*Provided data*.

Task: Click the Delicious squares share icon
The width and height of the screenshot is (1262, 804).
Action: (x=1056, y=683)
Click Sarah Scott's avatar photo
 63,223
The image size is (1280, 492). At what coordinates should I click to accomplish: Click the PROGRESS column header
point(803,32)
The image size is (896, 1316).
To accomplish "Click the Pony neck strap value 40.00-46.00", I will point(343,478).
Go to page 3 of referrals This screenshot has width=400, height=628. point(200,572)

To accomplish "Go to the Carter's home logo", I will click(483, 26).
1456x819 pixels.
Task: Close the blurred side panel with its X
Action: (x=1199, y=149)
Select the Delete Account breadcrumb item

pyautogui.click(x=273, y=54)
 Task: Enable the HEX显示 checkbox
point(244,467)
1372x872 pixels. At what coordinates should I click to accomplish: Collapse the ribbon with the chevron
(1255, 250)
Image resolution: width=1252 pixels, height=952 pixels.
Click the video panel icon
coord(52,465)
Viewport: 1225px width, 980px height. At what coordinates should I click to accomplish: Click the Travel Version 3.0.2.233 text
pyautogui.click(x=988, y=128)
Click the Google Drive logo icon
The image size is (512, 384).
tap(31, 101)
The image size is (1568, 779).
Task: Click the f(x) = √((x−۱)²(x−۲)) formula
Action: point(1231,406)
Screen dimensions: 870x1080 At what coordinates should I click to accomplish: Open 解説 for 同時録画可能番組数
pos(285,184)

*Your assignment*. Give an exact copy of every line from the one holding "Viewport: 1225px width, 980px" through the end of the records, both included, and no other lines.

*Solution to this task*.
Viewport: 1225px width, 980px height. At what coordinates should I click to accomplish: Click the Travel Version 3.0.2.233 text
pyautogui.click(x=988, y=128)
Click the Google Drive logo icon
The image size is (512, 384).
tap(31, 101)
The image size is (1568, 779).
Task: Click the f(x) = √((x−۱)²(x−۲)) formula
Action: point(1231,406)
Screen dimensions: 870x1080 At what coordinates should I click to accomplish: Open 解説 for 同時録画可能番組数
pos(285,184)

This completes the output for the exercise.